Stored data
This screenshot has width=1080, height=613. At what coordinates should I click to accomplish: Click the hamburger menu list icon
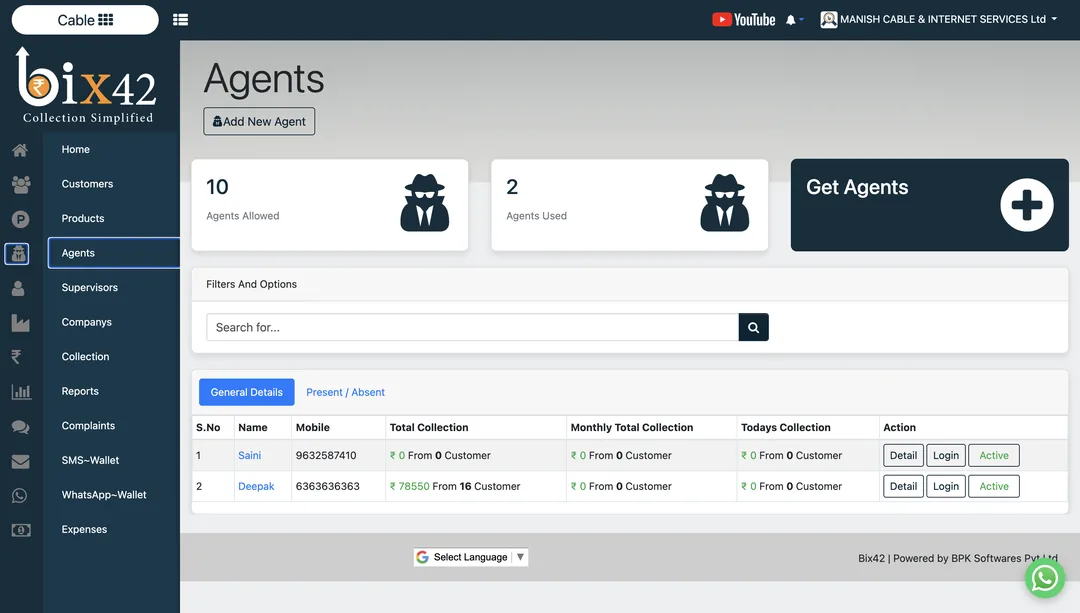click(180, 19)
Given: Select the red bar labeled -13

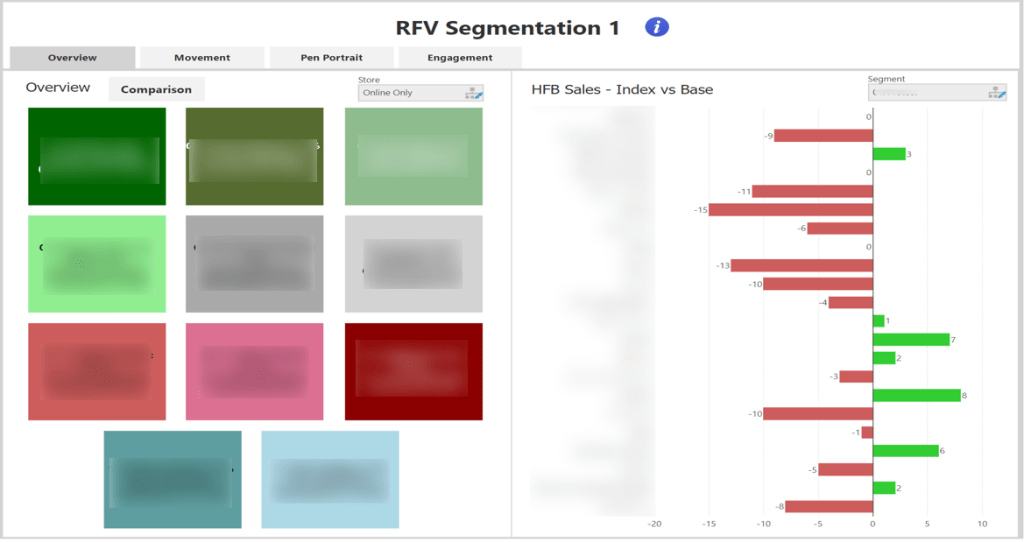Looking at the screenshot, I should coord(801,265).
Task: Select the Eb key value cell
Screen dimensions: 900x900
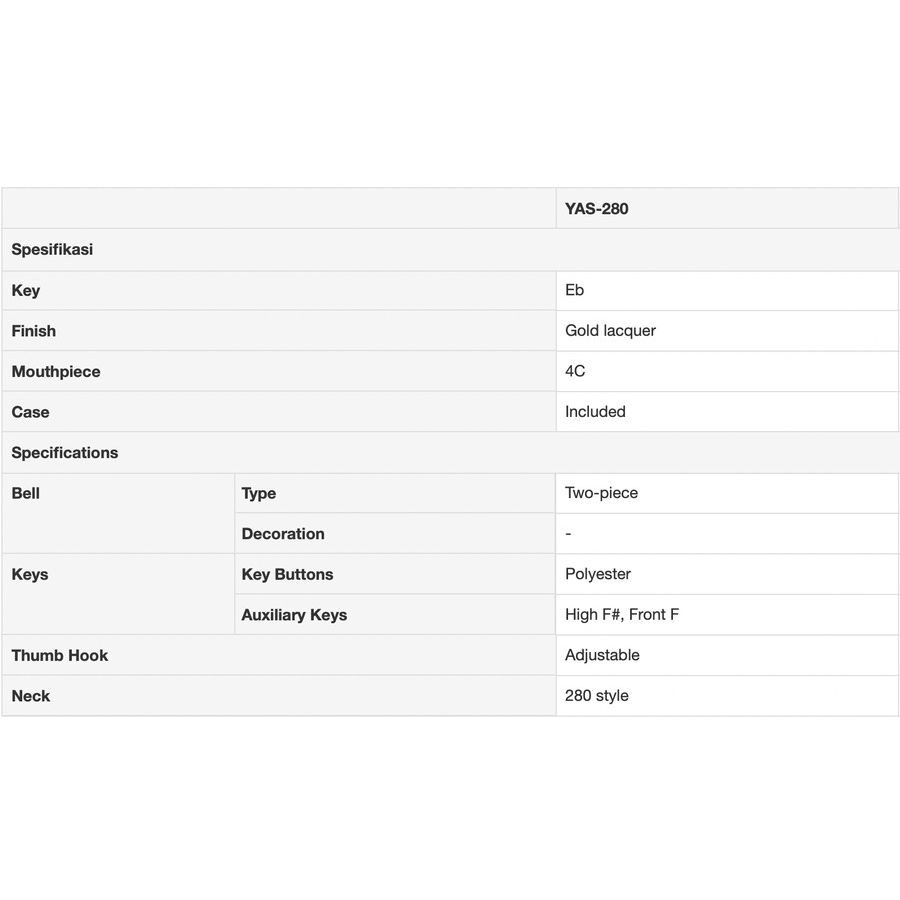Action: [x=575, y=290]
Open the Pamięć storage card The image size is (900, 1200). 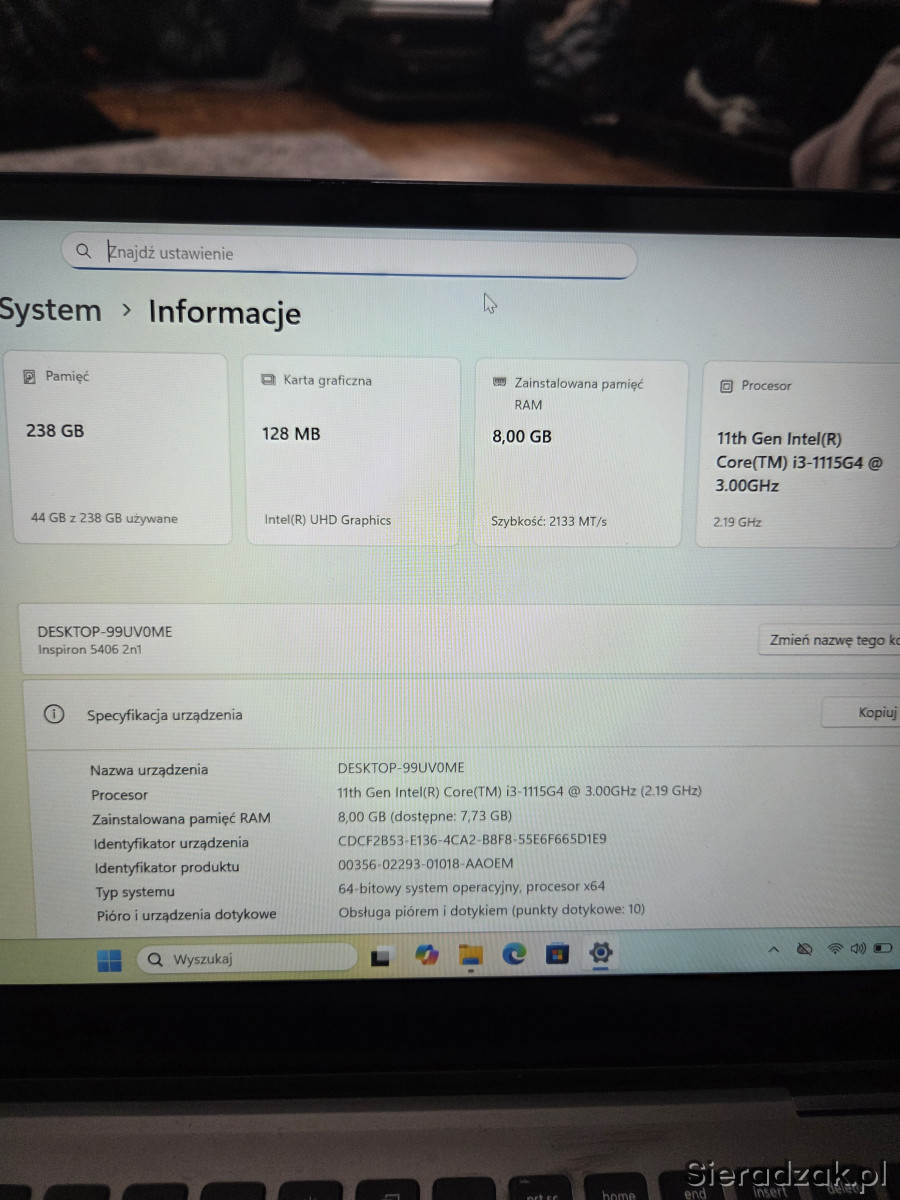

## Task instructions
The copy you give must run from the line containing "Task: Select the Eb key value cell" through the last line of the records, exactly, with the pictures left out.

## Solved exercise
Task: Select the Eb key value cell
Screen dimensions: 900x900
Action: [x=575, y=290]
Open the Pamięć storage card The image size is (900, 1200). 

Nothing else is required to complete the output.